— EXERCISE OBJECTIVE —
Every record shown here needs to be repeated exactly.

— MATERIAL FOR THIS TASK —

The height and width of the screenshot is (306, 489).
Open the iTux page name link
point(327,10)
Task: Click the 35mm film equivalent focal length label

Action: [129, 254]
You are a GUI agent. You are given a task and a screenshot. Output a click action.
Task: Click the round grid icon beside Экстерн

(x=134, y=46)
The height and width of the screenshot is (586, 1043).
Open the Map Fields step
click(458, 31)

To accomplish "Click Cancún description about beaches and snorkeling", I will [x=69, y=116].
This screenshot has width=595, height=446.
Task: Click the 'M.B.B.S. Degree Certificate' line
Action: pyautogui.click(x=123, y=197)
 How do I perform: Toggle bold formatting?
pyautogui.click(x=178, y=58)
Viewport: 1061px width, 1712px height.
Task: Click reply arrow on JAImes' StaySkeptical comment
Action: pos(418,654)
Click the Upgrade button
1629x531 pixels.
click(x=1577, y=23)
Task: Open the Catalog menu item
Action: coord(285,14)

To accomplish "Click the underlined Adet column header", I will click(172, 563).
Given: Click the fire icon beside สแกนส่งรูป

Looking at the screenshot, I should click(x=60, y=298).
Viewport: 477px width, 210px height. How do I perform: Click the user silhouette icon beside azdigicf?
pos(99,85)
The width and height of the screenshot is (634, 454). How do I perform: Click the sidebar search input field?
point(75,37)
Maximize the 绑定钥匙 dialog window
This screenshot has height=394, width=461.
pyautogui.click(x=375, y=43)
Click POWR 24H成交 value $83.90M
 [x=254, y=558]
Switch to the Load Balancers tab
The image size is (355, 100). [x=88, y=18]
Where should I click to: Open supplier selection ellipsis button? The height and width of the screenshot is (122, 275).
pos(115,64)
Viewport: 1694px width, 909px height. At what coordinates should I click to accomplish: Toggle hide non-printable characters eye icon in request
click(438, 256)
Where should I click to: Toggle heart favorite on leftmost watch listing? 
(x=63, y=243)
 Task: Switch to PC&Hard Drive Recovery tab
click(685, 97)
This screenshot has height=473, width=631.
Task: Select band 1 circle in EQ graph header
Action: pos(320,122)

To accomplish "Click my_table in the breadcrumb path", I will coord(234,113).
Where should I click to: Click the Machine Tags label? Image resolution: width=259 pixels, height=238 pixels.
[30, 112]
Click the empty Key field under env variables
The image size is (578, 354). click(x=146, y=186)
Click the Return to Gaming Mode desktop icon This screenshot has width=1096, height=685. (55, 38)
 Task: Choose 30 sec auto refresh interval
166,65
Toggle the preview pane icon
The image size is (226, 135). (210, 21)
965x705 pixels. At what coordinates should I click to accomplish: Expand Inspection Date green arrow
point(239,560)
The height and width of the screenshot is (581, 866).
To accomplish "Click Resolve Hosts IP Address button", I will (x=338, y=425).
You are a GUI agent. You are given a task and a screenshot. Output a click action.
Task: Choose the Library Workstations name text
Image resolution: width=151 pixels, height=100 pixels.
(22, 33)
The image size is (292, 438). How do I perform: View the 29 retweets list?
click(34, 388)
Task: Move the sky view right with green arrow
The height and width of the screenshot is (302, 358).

— ANSWER FOR THIS EXERCISE —
The height and width of the screenshot is (306, 489).
Open the iTux page name link
point(327,10)
Task: Click the 35mm film equivalent focal length label

Action: [129, 254]
You are a GUI agent. You are given a task and a screenshot. Output a click action.
Task: Click the round grid icon beside Экстерн

(x=134, y=46)
The height and width of the screenshot is (586, 1043).
Open the Map Fields step
click(458, 31)

To accomplish "Click Cancún description about beaches and snorkeling", I will [x=69, y=116].
This screenshot has width=595, height=446.
Task: Click the 'M.B.B.S. Degree Certificate' line
Action: pyautogui.click(x=123, y=197)
 How do I perform: Toggle bold formatting?
pyautogui.click(x=178, y=58)
Viewport: 1061px width, 1712px height.
Task: Click reply arrow on JAImes' StaySkeptical comment
Action: pos(418,654)
Click the Upgrade button
1629x531 pixels.
click(x=1577, y=23)
Task: Open the Catalog menu item
Action: coord(285,14)

To accomplish "Click the underlined Adet column header", I will click(172, 563).
Given: Click the fire icon beside สแกนส่งรูป

Looking at the screenshot, I should click(x=60, y=298).
Viewport: 477px width, 210px height. How do I perform: Click the user silhouette icon beside azdigicf?
pos(99,85)
The width and height of the screenshot is (634, 454). How do I perform: Click the sidebar search input field?
point(75,37)
Maximize the 绑定钥匙 dialog window
This screenshot has height=394, width=461.
pyautogui.click(x=375, y=43)
Click POWR 24H成交 value $83.90M
 [x=254, y=558]
Switch to the Load Balancers tab
The image size is (355, 100). [x=88, y=18]
Where should I click to: Open supplier selection ellipsis button? The height and width of the screenshot is (122, 275).
pos(115,64)
Viewport: 1694px width, 909px height. At what coordinates should I click to accomplish: Toggle hide non-printable characters eye icon in request
click(438, 256)
Where should I click to: Toggle heart favorite on leftmost watch listing? 
(x=63, y=243)
 Task: Switch to PC&Hard Drive Recovery tab
click(685, 97)
This screenshot has height=473, width=631.
Task: Select band 1 circle in EQ graph header
Action: pos(320,122)

To accomplish "Click my_table in the breadcrumb path", I will coord(234,113).
Where should I click to: Click the Machine Tags label? Image resolution: width=259 pixels, height=238 pixels.
[30, 112]
Click the empty Key field under env variables
The image size is (578, 354). click(x=146, y=186)
Click the Return to Gaming Mode desktop icon This screenshot has width=1096, height=685. (55, 38)
 Task: Choose 30 sec auto refresh interval
166,65
Toggle the preview pane icon
The image size is (226, 135). (210, 21)
965x705 pixels. At what coordinates should I click to accomplish: Expand Inspection Date green arrow
point(239,560)
The height and width of the screenshot is (581, 866).
To accomplish "Click Resolve Hosts IP Address button", I will (x=338, y=425).
You are a GUI agent. You are given a task and a screenshot. Output a click action.
Task: Choose the Library Workstations name text
Image resolution: width=151 pixels, height=100 pixels.
(22, 33)
The image size is (292, 438). How do I perform: View the 29 retweets list?
click(34, 388)
Task: Move the sky view right with green arrow
The height and width of the screenshot is (302, 358).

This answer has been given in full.